══ RECORDED INFORMATION

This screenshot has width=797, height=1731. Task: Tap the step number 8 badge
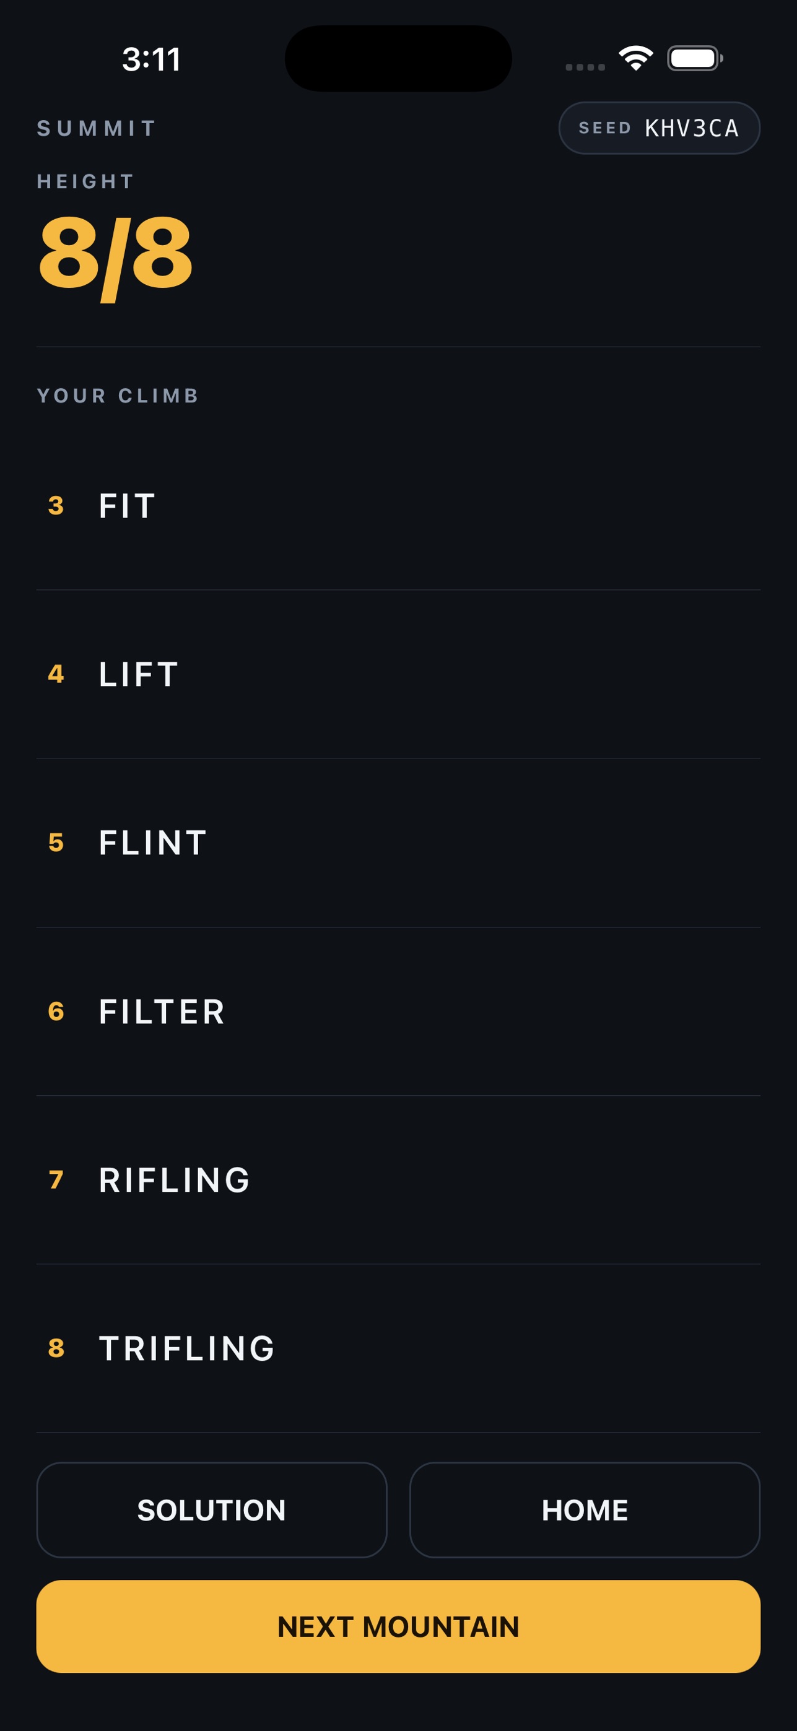pyautogui.click(x=56, y=1348)
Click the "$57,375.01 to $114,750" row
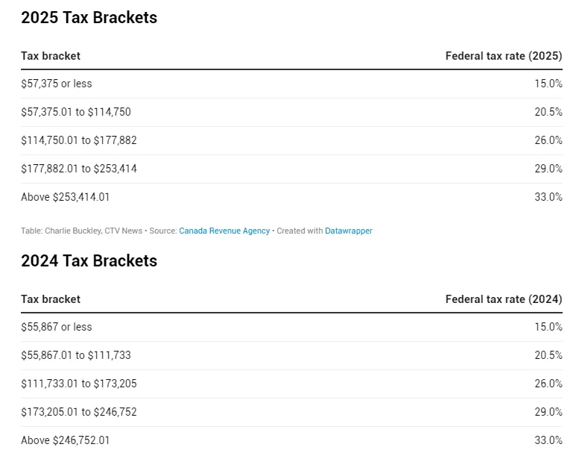Screen dimensions: 576x453 point(76,113)
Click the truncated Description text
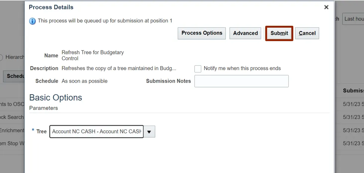The width and height of the screenshot is (364, 173). 119,68
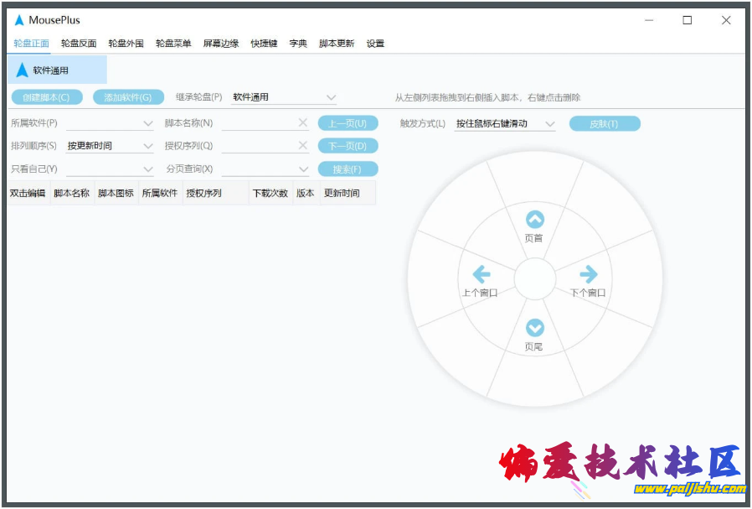
Task: Click the 上个窗口 left-arrow wheel icon
Action: pos(481,274)
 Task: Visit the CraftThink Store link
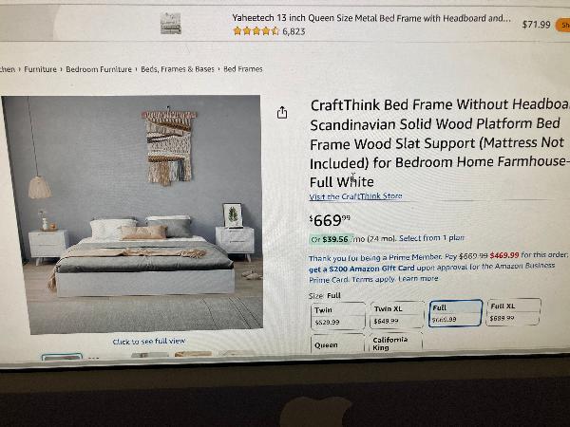(x=355, y=196)
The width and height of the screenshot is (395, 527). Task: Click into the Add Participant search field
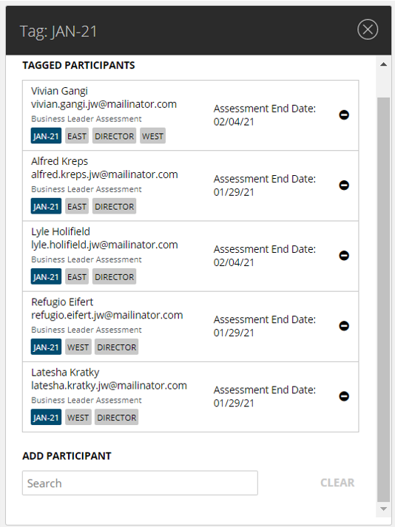[140, 483]
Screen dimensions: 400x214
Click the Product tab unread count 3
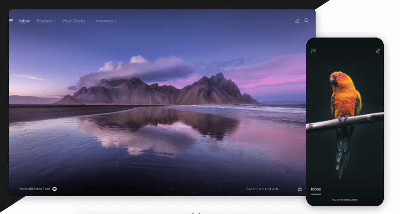pyautogui.click(x=55, y=21)
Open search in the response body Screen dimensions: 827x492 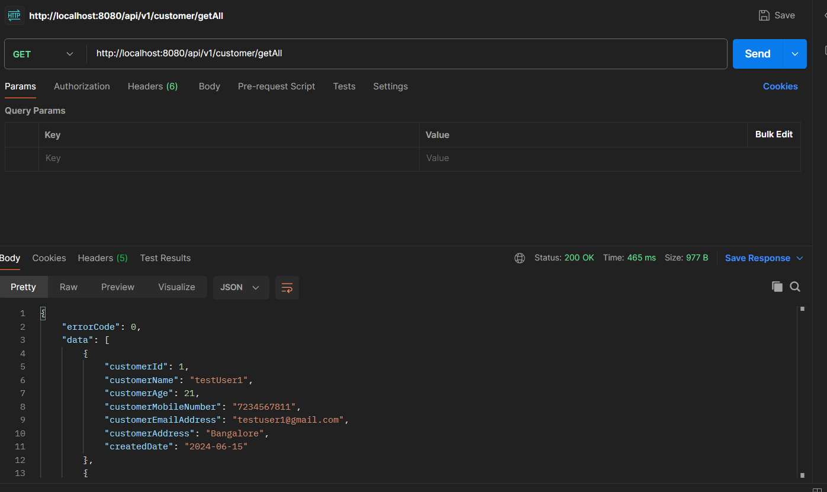pos(795,287)
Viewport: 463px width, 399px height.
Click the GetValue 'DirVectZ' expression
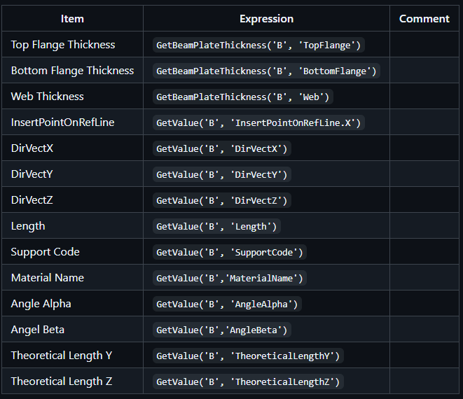tap(222, 201)
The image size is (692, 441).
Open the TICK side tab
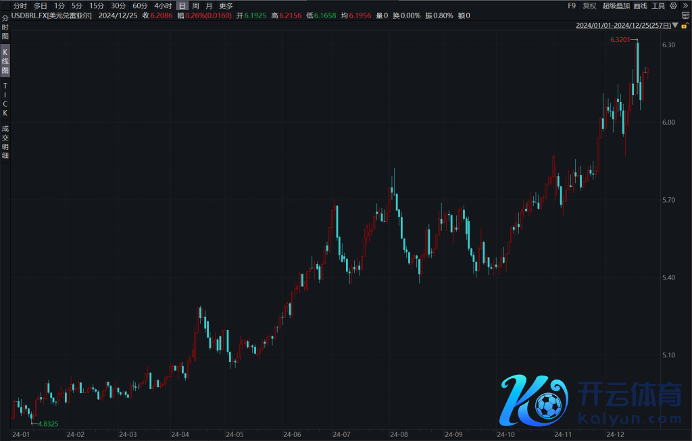click(5, 99)
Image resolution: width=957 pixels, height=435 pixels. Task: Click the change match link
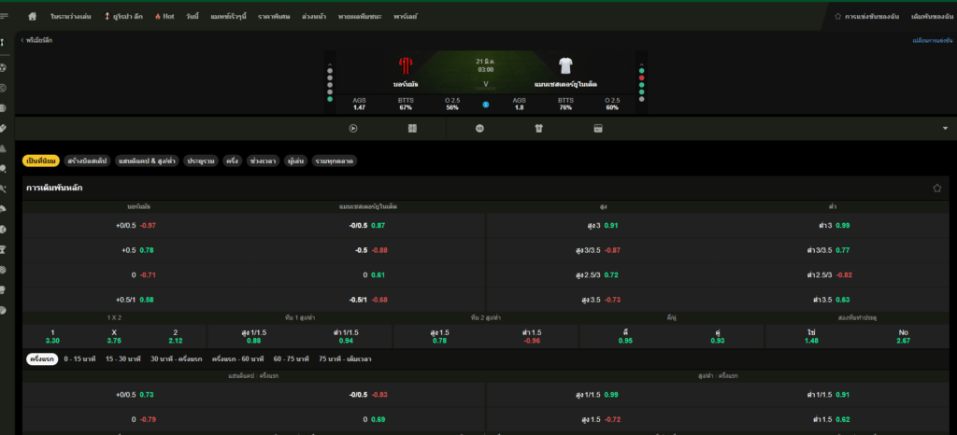932,40
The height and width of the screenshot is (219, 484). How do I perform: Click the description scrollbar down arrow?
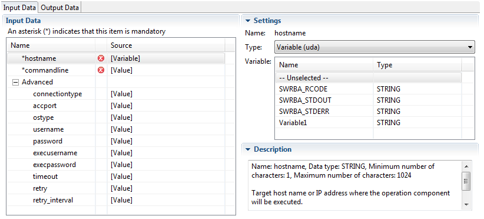(466, 205)
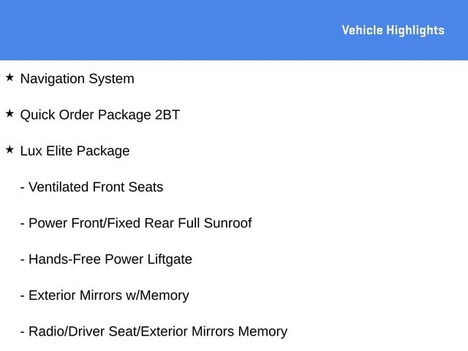The image size is (468, 351).
Task: Click the word Sunroof in the list
Action: point(227,223)
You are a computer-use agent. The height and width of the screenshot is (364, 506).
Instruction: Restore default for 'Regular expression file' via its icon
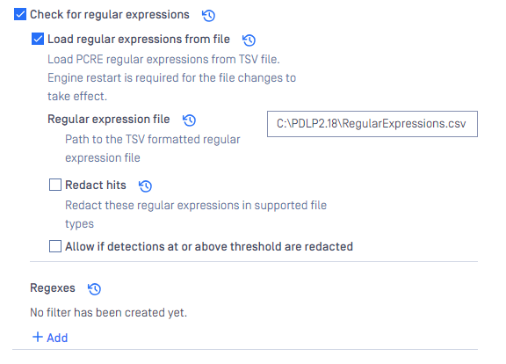(x=189, y=120)
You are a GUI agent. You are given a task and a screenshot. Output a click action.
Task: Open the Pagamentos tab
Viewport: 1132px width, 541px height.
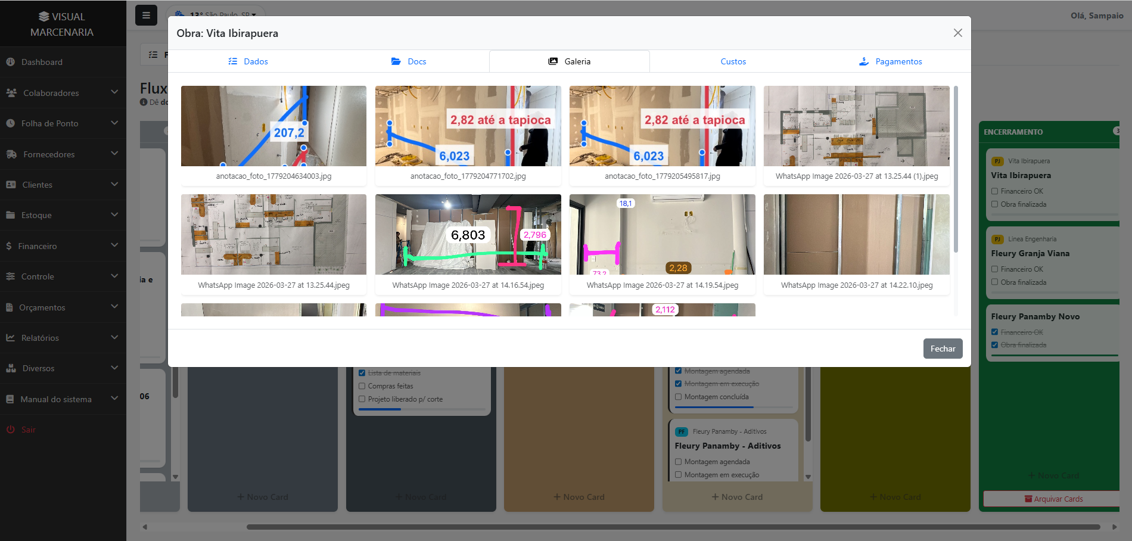pos(891,61)
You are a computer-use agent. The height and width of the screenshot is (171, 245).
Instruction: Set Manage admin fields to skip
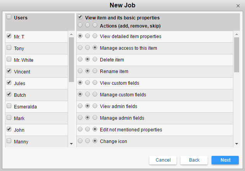95,118
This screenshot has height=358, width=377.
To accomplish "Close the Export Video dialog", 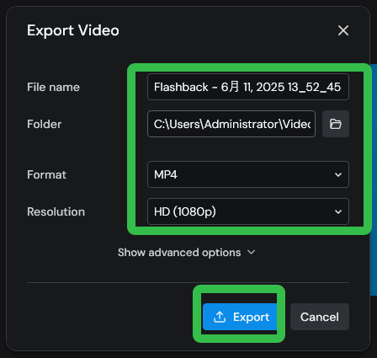I will [x=343, y=30].
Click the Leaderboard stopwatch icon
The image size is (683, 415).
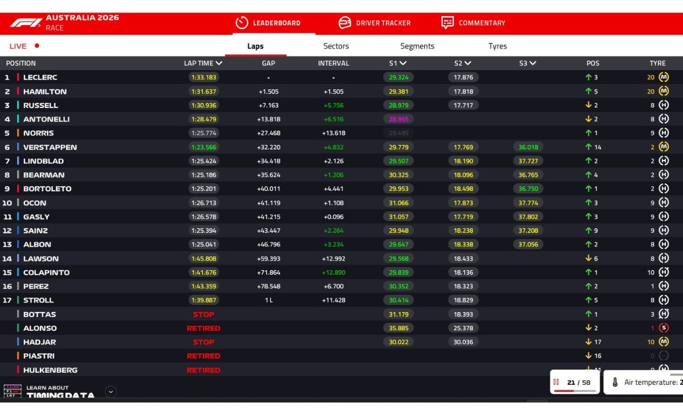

════

> **WHAT TO DO**: Of the lines above, show those in which "agent" appears.

> **EXERCISE SOLUTION**:
You are a computer-use agent. The height and width of the screenshot is (364, 506).
You are a GUI agent. You are given a task and a screenshot. Output a click action.
You are a computer-use agent. The height and width of the screenshot is (171, 245).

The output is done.